Being a mum with Parkinson’s isn’t easy and sometimes when I’m tired and my body isn’t working properly I get frustrated and think – why me? But this is my life and I’ve got to get on with it.

When I’m on my medication I have about a two-hour window when I can hide my symptoms and nobody would have a clue that I have Parkinson’s unless you are familiar with the condition. It has been really hard accepting that I’ll never again have a day in my life where I won’t be taking medication again, and trying to keep up a constant veneer of normal is exhausting. I take up to eight tablets and use one transdermal skin patch a day.

Parkinson’s gets worse over time and alongside my tremor, rigidity and other non-motor symptoms, over the last year I’ve now started to have ‘freezes’ too.
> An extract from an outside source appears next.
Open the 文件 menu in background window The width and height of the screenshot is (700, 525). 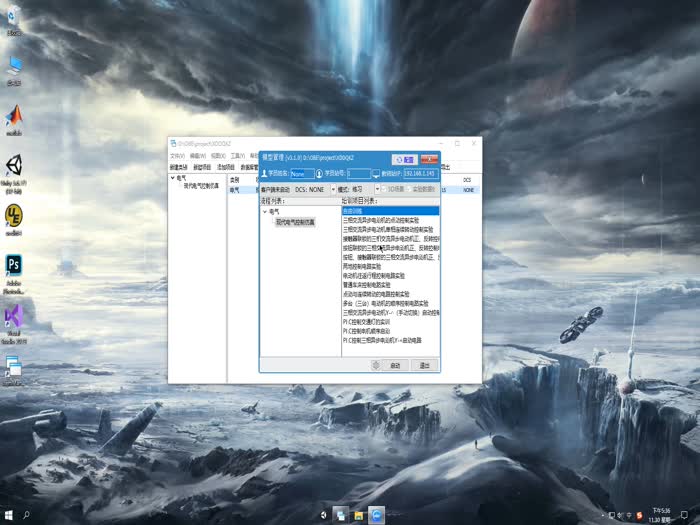pos(177,156)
That’s where your brain has trouble telling your legs to move, and you can get rooted to the spot.

I’m wary about going out alone too far away from home - I get anxious about the medication wearing off and being stuck somewhere.

Recently you might have read about man with Parkinson’s who froze in his local Halford’s and was then asked to leave by staff for ‘acting suspiciously’. He was left feeling humiliated.

And according to research from the charity Parkinson’s UK 1 in 4 people like me have had their Parkinson’s symptoms confused for drunkenness when out and about.

That’s why I’m sharing my story to raise awareness of Parkinson’s symptoms, and asking people to back a new campaign from the charity that’s calling for shop staff to undertake awareness training so that this sort of thing doesn’t happen in the future.

Please add your name to Parkinson UK’s online letter to show your support. It’ll only take a minute and could make a huge difference.

Thank goodness I’ve never been asked to leave a shop. I’ve had situations where I’ve had some negative attitudes from people though. Like once when I ‘froze’ in a supermarket and a guy got annoyed with me for getting in the way of the freezer door. Or when I’m in a queue and I have a tremor or I’m moving more slowly I think that some people can assume that I’m drunk.

And when I use a disabled parking space when my symptoms are calmer I get people shooting me funny looks.

To begin with all of this really bothered me, I’d get really self-conscious about people staring at me and the tension would build. But then after a while, I made up my mind that if people don’t want to look at me in a positive light then it’s their problem.

And if you have Parkinson’s please remember that people aren’t always horrible. When I froze in my local Sainsbury’s the staff were wonderful and brought me a chair and offered me a glass of water.

But we need to make sure that everyone with Parkinson’s gets that level of understanding because life can be hard enough without having to deal with other people’s rubbish responses to symptoms that you have absolutely no control over.